> [Problem] Print each of the entries exactly, leaving nothing out.

> [Collected data entries]

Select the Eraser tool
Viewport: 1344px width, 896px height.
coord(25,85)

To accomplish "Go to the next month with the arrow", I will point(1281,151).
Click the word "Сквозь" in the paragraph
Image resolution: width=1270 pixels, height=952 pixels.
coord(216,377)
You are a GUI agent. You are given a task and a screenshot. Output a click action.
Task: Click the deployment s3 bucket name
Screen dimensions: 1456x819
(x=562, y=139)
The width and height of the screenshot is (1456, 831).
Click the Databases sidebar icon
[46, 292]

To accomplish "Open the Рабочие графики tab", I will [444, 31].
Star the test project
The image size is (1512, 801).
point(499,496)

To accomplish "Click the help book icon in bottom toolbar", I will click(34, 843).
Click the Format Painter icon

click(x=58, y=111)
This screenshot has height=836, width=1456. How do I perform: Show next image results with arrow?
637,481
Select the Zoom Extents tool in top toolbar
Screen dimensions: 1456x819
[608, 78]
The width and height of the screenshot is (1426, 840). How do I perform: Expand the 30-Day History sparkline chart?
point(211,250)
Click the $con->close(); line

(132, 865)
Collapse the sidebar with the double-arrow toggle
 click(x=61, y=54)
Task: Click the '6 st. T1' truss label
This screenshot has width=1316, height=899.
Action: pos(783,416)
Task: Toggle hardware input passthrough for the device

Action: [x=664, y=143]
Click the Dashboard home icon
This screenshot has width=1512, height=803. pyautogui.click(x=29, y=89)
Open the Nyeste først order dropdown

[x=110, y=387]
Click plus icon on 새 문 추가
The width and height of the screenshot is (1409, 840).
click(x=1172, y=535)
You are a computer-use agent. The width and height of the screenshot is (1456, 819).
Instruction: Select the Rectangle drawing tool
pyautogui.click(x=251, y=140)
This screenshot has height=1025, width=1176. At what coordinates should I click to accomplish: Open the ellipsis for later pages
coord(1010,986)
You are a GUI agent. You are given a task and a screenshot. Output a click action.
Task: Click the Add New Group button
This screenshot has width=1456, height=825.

> [Result]
Select the Eraser tool
Viewport: 1344px width, 896px height.
coord(25,85)

To accomplish "Go to the next month with the arrow", I will point(1281,151).
Click the word "Сквозь" in the paragraph
Image resolution: width=1270 pixels, height=952 pixels.
coord(216,377)
You are a GUI agent. You are given a task and a screenshot. Output a click action.
Task: Click the deployment s3 bucket name
Screen dimensions: 1456x819
(x=562, y=139)
The width and height of the screenshot is (1456, 831).
Click the Databases sidebar icon
[46, 292]

To accomplish "Open the Рабочие графики tab", I will [444, 31].
Star the test project
The image size is (1512, 801).
point(499,496)

To accomplish "Click the help book icon in bottom toolbar", I will click(34, 843).
Click the Format Painter icon

click(x=58, y=111)
This screenshot has height=836, width=1456. How do I perform: Show next image results with arrow?
637,481
Select the Zoom Extents tool in top toolbar
Screen dimensions: 1456x819
[608, 78]
The width and height of the screenshot is (1426, 840). How do I perform: Expand the 30-Day History sparkline chart?
point(211,250)
Click the $con->close(); line

(132, 865)
Collapse the sidebar with the double-arrow toggle
 click(x=61, y=54)
Task: Click the '6 st. T1' truss label
This screenshot has width=1316, height=899.
Action: pos(783,416)
Task: Toggle hardware input passthrough for the device

Action: [x=664, y=143]
Click the Dashboard home icon
This screenshot has width=1512, height=803. pyautogui.click(x=29, y=89)
Open the Nyeste først order dropdown

[x=110, y=387]
Click plus icon on 새 문 추가
The width and height of the screenshot is (1409, 840).
click(x=1172, y=535)
You are a computer-use agent. The width and height of the screenshot is (1456, 819).
Instruction: Select the Rectangle drawing tool
pyautogui.click(x=251, y=140)
This screenshot has height=1025, width=1176. At what coordinates should I click to accomplish: Open the ellipsis for later pages
coord(1010,986)
You are a GUI agent. You are given a task and a screenshot. Output a click action.
Task: Click the Add New Group button
This screenshot has width=1456, height=825.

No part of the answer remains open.